Memories of monasteries and my travels in Egypt
Whenever overseas events occur, it is often impossible to feel a connection to them. For me, in the case of Egypt, the collapse of Egyptian civil society has had great resonance for me. I had a chance to tour many parts of the country in 2004, observing the great poverty experienced by tens of millions of Egyptians on Mubarak’s corrupt rule. I was treated well, and I met many wonderful people, Muslim and Christians alike.


I also visited many remote monasteries throughout the country—St. Catherine’s in the Sinai (run by the Greek Orthodox), St. Anthony’s in a remote inland oasis 30 miles from the Red Sea, Bishoi and Suryani monasteries in the Wadi Natrun oasis about 80 miles northwest of Cairo, and St. George’s and St. Tawdros’s monasteries, in the desert near Luxor.
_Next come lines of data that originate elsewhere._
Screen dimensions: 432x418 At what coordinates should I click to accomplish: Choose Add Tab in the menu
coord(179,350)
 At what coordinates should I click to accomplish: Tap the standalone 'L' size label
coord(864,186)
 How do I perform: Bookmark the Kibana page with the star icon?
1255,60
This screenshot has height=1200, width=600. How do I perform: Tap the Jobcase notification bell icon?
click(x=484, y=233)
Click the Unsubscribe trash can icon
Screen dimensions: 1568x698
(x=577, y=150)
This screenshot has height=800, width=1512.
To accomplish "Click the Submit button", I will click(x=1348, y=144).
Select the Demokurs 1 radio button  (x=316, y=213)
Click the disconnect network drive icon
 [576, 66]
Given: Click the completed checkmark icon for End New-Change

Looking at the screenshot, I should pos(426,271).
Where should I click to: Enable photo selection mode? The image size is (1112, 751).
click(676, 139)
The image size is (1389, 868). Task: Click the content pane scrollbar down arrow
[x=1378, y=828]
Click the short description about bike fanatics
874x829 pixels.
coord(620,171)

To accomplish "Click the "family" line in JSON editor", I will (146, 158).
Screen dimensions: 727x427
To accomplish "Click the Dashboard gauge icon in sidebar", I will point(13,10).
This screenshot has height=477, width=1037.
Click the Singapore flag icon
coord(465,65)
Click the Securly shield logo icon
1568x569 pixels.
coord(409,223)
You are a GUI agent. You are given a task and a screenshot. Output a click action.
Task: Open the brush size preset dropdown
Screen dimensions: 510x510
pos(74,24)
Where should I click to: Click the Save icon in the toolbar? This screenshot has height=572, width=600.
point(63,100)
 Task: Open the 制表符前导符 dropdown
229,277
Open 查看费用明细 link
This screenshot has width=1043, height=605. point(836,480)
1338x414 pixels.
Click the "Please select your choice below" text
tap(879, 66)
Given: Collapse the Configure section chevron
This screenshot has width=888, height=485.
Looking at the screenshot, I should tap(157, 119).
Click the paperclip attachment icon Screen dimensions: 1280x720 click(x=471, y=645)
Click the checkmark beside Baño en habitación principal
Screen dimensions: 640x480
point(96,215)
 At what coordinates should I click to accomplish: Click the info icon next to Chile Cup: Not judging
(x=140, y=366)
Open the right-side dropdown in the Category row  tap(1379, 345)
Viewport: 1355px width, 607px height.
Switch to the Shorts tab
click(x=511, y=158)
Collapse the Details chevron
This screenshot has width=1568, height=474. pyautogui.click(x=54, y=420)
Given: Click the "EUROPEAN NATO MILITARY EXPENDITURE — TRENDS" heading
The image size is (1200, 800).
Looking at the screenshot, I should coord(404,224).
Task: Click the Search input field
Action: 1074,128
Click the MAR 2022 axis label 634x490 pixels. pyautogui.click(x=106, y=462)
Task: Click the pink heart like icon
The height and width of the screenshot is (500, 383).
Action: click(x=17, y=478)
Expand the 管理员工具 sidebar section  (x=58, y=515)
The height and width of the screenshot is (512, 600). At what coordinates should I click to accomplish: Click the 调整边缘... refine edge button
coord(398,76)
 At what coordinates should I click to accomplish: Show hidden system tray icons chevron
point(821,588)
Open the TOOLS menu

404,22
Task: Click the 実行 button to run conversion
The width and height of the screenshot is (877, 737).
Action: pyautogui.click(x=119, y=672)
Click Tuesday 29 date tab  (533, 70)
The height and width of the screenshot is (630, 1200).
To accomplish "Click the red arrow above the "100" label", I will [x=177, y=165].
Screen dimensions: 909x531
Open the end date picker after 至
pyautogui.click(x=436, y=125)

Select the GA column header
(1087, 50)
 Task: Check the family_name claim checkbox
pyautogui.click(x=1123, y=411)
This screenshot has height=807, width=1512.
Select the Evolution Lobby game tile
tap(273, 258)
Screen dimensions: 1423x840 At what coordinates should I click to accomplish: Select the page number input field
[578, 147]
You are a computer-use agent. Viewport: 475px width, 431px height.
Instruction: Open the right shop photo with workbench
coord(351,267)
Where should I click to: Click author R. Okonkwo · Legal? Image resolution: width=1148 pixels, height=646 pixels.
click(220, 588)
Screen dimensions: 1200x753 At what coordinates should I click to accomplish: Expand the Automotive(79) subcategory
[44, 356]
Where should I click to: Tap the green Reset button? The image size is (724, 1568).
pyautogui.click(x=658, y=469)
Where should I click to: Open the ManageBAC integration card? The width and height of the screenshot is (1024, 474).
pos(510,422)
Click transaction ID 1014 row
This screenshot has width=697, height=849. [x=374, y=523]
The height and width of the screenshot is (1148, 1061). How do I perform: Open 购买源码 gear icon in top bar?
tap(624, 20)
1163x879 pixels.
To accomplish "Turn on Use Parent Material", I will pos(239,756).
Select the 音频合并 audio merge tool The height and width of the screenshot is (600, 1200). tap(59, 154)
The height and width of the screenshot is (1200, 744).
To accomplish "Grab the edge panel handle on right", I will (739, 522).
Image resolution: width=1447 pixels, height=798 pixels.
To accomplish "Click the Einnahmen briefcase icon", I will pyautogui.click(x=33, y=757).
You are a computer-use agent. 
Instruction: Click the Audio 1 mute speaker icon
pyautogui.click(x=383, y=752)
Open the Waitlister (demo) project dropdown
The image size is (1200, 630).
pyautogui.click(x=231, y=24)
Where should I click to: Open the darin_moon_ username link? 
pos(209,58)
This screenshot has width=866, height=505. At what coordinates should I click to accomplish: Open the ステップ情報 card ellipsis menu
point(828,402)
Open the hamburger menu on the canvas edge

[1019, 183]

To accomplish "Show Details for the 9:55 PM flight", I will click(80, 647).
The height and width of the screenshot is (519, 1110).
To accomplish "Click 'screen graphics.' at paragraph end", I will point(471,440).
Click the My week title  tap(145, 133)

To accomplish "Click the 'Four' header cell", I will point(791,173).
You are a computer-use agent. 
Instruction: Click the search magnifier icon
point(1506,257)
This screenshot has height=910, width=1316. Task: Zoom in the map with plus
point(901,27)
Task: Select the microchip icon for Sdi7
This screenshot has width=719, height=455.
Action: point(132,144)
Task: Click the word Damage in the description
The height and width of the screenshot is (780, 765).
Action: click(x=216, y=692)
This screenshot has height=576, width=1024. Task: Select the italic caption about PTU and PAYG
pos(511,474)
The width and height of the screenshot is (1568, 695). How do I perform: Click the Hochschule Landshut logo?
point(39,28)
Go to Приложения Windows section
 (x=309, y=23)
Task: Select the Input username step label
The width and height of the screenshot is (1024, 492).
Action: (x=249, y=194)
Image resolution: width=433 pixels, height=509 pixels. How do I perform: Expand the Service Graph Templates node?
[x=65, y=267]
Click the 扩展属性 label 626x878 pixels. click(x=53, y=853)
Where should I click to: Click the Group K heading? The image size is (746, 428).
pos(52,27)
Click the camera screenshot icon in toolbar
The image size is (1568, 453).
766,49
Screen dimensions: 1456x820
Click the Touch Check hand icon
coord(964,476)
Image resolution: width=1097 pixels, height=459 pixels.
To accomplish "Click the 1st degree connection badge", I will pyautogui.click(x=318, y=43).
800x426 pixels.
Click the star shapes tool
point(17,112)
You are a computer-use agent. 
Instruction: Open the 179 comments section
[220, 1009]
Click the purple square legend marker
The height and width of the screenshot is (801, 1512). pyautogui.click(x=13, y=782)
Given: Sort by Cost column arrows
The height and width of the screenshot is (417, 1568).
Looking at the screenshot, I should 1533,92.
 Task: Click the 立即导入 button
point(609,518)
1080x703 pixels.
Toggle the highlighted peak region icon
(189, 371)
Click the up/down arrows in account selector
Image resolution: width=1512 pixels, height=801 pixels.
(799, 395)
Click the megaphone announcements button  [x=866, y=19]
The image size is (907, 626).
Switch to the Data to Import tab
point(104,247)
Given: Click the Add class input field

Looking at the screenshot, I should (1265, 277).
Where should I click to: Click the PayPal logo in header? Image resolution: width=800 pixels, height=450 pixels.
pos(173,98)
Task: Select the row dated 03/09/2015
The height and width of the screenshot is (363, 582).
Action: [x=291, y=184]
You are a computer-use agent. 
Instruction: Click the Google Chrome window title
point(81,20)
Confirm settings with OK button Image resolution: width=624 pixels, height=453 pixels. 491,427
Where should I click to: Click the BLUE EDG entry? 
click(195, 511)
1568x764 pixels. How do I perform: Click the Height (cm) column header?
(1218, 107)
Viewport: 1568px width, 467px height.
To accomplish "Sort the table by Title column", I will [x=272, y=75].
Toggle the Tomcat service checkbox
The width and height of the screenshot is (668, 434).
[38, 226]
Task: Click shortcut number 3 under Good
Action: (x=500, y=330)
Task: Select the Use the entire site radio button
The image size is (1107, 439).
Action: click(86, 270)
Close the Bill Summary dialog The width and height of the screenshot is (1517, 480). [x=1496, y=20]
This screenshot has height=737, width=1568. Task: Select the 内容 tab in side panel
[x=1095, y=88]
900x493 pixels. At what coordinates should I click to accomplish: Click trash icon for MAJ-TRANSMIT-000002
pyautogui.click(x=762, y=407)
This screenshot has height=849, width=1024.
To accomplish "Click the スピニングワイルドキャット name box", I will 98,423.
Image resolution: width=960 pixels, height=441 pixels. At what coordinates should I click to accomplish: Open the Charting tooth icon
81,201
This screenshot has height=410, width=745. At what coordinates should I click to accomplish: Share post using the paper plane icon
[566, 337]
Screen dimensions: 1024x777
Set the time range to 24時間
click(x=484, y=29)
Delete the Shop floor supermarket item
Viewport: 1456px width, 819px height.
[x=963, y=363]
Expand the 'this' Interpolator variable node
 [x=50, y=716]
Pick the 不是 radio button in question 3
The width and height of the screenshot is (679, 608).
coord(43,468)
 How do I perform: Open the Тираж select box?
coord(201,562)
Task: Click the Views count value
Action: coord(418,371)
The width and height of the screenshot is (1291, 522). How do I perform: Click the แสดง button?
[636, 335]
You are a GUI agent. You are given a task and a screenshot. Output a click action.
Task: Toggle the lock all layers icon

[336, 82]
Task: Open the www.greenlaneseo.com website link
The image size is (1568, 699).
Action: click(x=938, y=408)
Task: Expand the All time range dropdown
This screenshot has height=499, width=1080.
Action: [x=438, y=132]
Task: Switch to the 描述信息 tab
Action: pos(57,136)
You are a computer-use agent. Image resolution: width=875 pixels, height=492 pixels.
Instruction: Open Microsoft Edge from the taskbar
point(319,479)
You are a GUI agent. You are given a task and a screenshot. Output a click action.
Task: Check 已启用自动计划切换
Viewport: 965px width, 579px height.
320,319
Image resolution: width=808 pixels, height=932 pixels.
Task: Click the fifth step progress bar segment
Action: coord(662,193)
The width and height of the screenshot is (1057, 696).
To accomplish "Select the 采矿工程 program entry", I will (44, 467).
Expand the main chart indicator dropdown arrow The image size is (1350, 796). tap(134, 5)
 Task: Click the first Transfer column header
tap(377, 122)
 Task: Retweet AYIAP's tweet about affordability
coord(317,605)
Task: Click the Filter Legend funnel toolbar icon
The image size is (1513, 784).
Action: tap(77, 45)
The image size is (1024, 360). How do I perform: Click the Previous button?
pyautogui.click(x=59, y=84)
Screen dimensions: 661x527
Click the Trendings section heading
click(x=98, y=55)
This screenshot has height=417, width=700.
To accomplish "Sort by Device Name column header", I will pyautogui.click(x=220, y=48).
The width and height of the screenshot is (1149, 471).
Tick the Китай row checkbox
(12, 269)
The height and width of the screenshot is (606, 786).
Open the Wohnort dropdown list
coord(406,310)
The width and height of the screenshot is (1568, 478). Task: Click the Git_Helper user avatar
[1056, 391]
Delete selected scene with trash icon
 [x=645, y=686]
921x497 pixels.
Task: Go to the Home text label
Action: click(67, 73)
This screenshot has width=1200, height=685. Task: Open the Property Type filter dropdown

The monasteries date as far back the 4th century AD, preceding the Islamic Arab conquest of that followed in the seventh century. Today about 50 monasteries remain.
I found the Coptic monasteries to be breathtakingly beautiful and peaceful. These are continuously inhabited facilities, but also significant cultural and historic sites.
The monks who greeted me were generous and gave me tours of their facilities. At St. Tawdros’s Monastery, I required a police escort of no less than the commander of the entire military contingent protecting the Valley of Kings region, one of the most popular tourist destinations in Egypt and the scene of one of Egypt’s more violent terrorist assaults. At all of the compounds, there were armed guards in large numbers.
Those guards have now melted away. In fact, it was the Egyptian military that led a coordinated assault on the Bishoi Monastery in February 2011, shortly after the terrorist bombing in Alexandria.
The video shows nothing less than a full assault of armed men, equipped with armored personnel carriers and bulldozers, demolishing an outer protective wall that I recall seeing built during my 2004 visit. The government denied responsibility despite the glaring video evidence. Today the monastery, one of Egypt’s great historic treasures, is now at risk of increased mob and organized violence by Islamic radicals and political extremists.

I’m not sure what will happen in Egypt. It is likely Egypt’s Christians will remain a persecuted minority and some of the world’s greatest historic treasures will be desecrated by extremists and opportunists, as was seen after the U.S.-led invasion of Iraq and as the world is observing in Syria amid its civil war.